Sunday, February 17, 2008
Saturday, February 16, 2008
In case of an emergency I'd grab...
Friday, February 15, 2008
Eating a BIG slice of humble pie
It's exactly what I need right now. Let me tell you about my new job. Well, like I said before, I work at a nonprofit law firm. The nonprofit helps protect laws and the legal rights of people with disabilities. On the first day of work I discovered a few of my coworkers have disabilities too. The managing attorney is a burn victim. He had his back to me when I walked into his office to meet him, me still having no idea, was completely shocked when he turned around. I just hope it didn't register on my face.
I met another coworker who has cerebral palsy (his hands are crippled and he moves around in a motorized wheelchair) when we first met I thought he had his hand up for me to shake, so I grabbed it. Looking back now I think that's just how his hand is. I'm such a dork! The last thing I wanted to do was offend anyone. I really hope I didn't! After getting to know him and some of my other new awesome coworkers I learned they just want to be treated like everyone else (DUH, Ashley). This new experience has reminded me that I have nothing to complain about! Sometimes, I get caught up on pitty parties and constantly worry I'm not pretty, skinny, smart, funny and/or not qualified enough to be successful. It's really dumb to think like that. Seriously, it is truly humbling to see people who have overcome so much to achieve so much.
Working downtown is also a huge cultural change. Sometimes, I feel like I drove 30 minutes to the other side of the world. On one of my lunch breaks I bought some gum at a gas station close to my work. The cashier was east indian, wearing a turbin and had slicked his long goatee beard back onto his cheeks. Weird and interesting. Until then, I've honestly never seen someone like that in Utah. This just goes to show how sheltered I am. I'm glad I'm coming out of my shell.
Friday, February 1, 2008
God answered
I made my decision. I went with the secretary job at the law center. I guess you could say I'm super pysched to start my new life. I feel really good about it. The people I met there seemed really nice. Usually, when people work for a nonprofit they're not there for a big paycheck but are there because they love what they do. So, ya know...really good people. It feels so good to have a plan.
Thursday, January 31, 2008
Still searching...
...for the perfect job. I've finally come to the realization that I'll end up where my Heavenly Father wants me to be. I just hope that when the right job does come around, I won't accidently pass it up. I've had several interviews (some I have completely BOMBED...very embarrassing) over the past couple weeks and I got a job offer today. Halle...freakin'...luja. I'm still trying to decide if it's the right job. I have two options on the table right now and they are completely opposite of each other. I need help deciding.

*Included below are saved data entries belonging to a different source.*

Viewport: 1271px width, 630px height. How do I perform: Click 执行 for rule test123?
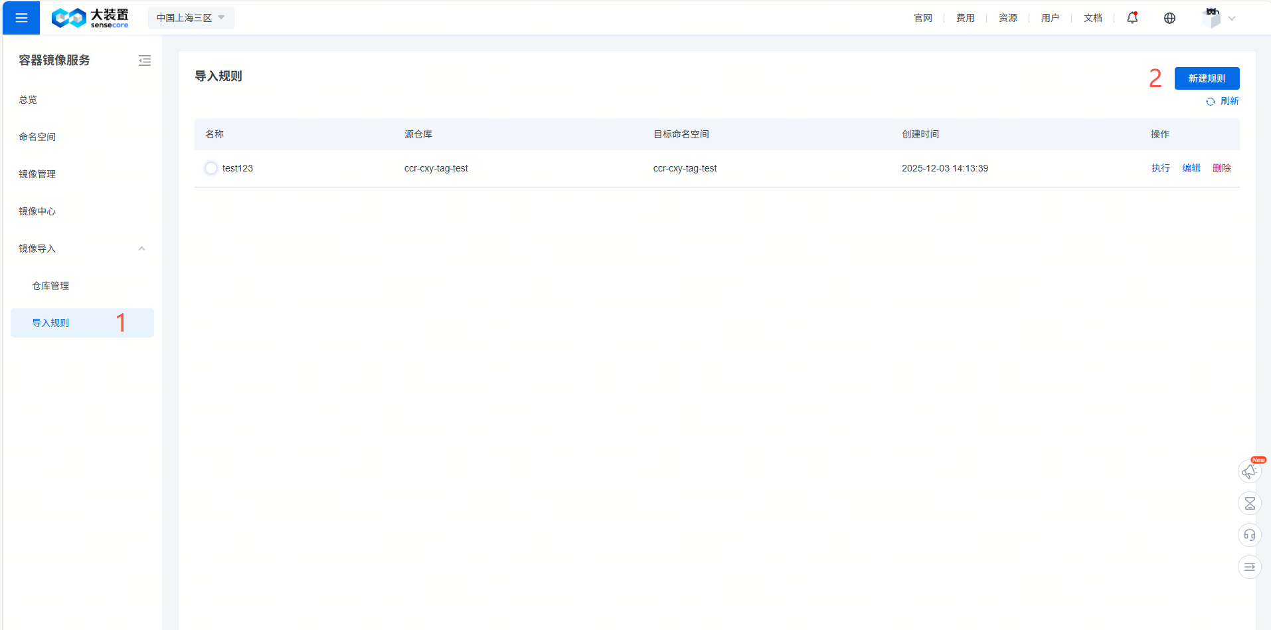(x=1160, y=168)
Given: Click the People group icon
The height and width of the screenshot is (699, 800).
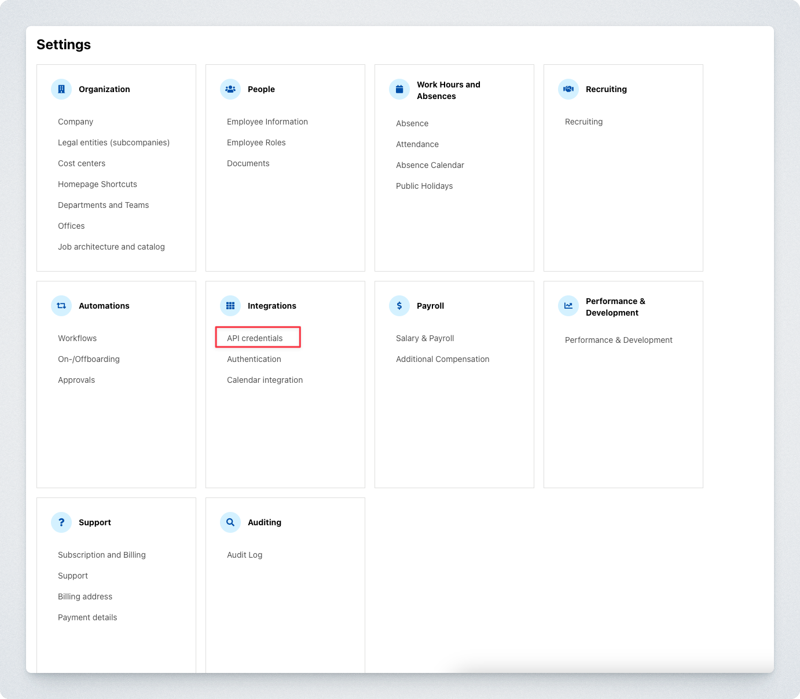Looking at the screenshot, I should 230,89.
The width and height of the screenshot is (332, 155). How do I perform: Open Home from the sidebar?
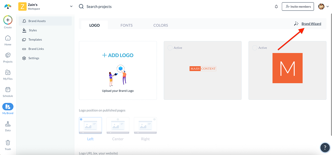click(x=8, y=38)
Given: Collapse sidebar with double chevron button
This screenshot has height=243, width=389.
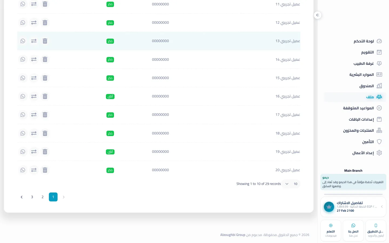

Seminar Specialist at Ultradent--I'd market, coordinate and set up continuing education seminars for dentist around the US and fun places.
Pros:
-I'd get to travel.
-It pays well. (I can maybe pay off some freakin debt)
-I'd put my hard earned education to use.
-It incorporates everything I'm interested in. (The creative part of marketing and event coordinating)
-Get a company phone and credit card. (I'd feel like a hoity toity (sp?) New York career woman)
-Work with a fun group of girls. (I like making new friends)
Cons:
-I'd be traveling all the time. (When would I meet my future hunky husband?)
-I'd be very, very busy. (stressed...leads to weight gain)
-I'd be working ALL the time. (I'm naturally a lazy person)
-I'd have to do a little public speaking and on occasion have to wine and dine the seminar speaker all by myself. (This really scares me)
-I won't know if I got the job until next WEDNESDAY.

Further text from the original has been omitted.